Nos últimos anos, o Boko Haram aumentou consideravelmente suas ações terroristas, assumindo a responsabilidade de ataques a igrejas, universidades e escolas, no norte do país. De acordo com dados da Human Rights Watch, nos últimos cinco anos, as ações do grupo mataram cerca de três mil pessoas. Há suspeitas de que os membros do grupo teriam sido treinados pela AQMI (Al-Qaeda no Magrebe Islâmico) no norte do Mali, entre 2012 e 2013.

Além disso, acredita-se que o Boko Haram esteja presente no Níger, Chade e Camarões, países que serviriam de base para o grupo. Para Kai, essa fronteira geográfica é facilmente ultrapassada, porque o alcance do controle territorial dos Estados na região é bem diferente daquele preconizado pela ideia de Estado soberano.

– Vários desses movimentos não se restringem às fronteiras dos Estados soberanos, porque querem outra forma de organização política. Eles defendem um outro sistema, então, ultrapassam as fronteiras dos Estados westfalianos, tornando-se movimentos transnacionais. Possivelmente, o grupo tem ligação com o Mali, Afeganistão, com o Al-Shabab na Somália. Neste momento, o maior apoio à expansão do terrorismo na África talvez seja o dinheiro da Arábia Saudita, vindo dos petrodólares – supõe o professor Kai.

Mulheres e educação

Foto: Bring Back our Girls

No país da primeira economia da África, com um PIB de cerca de 500 bilhões de dólares, a participação das mulheres na sociedade incomoda os extremistas. Para eles, as mulheres não devem ir às escolas, aprender a ler e escrever.

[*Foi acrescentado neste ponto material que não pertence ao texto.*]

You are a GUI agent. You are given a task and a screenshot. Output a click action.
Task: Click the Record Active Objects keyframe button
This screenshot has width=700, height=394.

Suas atividades devem estar limitadas a cuidar da casa, dos maridos e dos filhos.

Baseados nessa repulsa de igualdade de gênero, em março de 2012, cerca de 12 escolas da região de Maiduguri foram incendiadas, forçando mais de 10 mil crianças a ficarem longe das aulas.

Em entrevista à CNN, a jovem ativista paquistanesa Malala Yousafzai, que se tornou conhecida por defender o direito das meninas de frequentar a escola, disse que o grupo terrorista “não entende o Islã”.

Malala - ONU
Malala – ONU

– Acho que eles não estudaram o Alcorão. Eles deveriam aprender o que é o Islã. A religião diz que é dever buscar a educação, que você deve buscar o conhecimento e ser gentil com os outros. E esses extremistas negam isso – , acrescentou a jovem de 16 anos que, em outubro de 2012, foi baleada na cabeça por militantes do Talibã, em retaliação ao seu engajamento.

Ajuda internacional

Mais uma vez, o presidente nigeriano Goodluck Jonathan (que só se pronunciou sobre o sequestro – do dia 14 de abril – na semana passada) pede ajuda de fora, principalmente, dos Estados Unidos e do Reino Unido, para tentar combater as atividades do Boko Haram.

O sequestro das estudantes destacou a deficiência das Forças Armadas, apesar do estado de emergência declarado há um ano pelo presidente os estados de Borno, Yobe e Adamawa. A polícia da Nigéria ofereceu 50 milhões de nairas (300 mil dólares) como recompensa a quem puder dar informações que levem ao resgate.

Os Estados Unidos, França e Inglaterra se comprometeram a enviar equipes especiais para o país, e a China a ajudar com informação adquirida com seus satélites ou serviços de inteligência.

Foto: Sahara Reporters

Na semana passada, o primeiro-ministro britânico David Cameron disse que essa não é uma questão nigeriana, mas uma questão global, já que  os extremistas são contra o progresso, contra a igualdade de direitos.

– Conflitos como esse mostram que precisamos tratar o Sahel como uma totalidade. Os Estados daquela região estão passando pelos mesmos problemas: desertificação, fragilidade política e movimentos terroristas. Crescentemente, vemos a presença mais ou menos clandestina das Forças Armadas norte-americanas. Nos últimos anos, a relação dos Estados Unidos com esses países vem se militarizando em nome do combate ao terrorismo – completou Kai.